Tally the lines in the data that follows that include the word "will", and report nothing but the total.

### [RECORD SET]
++++++++++++++++++++

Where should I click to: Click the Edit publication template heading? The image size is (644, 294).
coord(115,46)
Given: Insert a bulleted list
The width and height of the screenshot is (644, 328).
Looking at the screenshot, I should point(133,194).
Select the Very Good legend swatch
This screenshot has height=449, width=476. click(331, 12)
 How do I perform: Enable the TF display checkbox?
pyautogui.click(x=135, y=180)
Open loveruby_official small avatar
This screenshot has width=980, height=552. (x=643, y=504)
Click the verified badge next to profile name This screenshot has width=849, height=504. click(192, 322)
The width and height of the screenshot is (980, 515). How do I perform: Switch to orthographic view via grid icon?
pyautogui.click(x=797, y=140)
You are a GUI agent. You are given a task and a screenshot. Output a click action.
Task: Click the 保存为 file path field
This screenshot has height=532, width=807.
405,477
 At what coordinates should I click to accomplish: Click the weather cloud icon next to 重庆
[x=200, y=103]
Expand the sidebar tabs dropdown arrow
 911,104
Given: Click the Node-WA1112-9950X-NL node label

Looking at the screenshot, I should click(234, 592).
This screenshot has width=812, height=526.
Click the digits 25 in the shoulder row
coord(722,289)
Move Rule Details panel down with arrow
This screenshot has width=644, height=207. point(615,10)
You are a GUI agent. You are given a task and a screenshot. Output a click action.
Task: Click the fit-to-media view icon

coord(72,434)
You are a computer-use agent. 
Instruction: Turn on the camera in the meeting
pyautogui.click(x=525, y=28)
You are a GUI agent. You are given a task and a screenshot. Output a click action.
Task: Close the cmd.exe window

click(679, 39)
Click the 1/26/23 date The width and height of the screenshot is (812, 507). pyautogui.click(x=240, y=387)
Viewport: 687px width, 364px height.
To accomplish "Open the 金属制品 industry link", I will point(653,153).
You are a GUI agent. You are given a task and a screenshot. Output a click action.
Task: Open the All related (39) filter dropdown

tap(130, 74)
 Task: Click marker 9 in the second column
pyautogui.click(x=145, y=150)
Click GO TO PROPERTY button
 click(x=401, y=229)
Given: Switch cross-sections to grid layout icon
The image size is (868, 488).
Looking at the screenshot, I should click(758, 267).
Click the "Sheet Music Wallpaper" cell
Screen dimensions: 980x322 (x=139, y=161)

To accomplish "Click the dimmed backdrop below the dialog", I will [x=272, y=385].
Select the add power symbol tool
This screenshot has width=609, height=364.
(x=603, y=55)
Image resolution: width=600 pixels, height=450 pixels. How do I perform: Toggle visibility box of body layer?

++++++++++++++++++++

### [RESULT]
2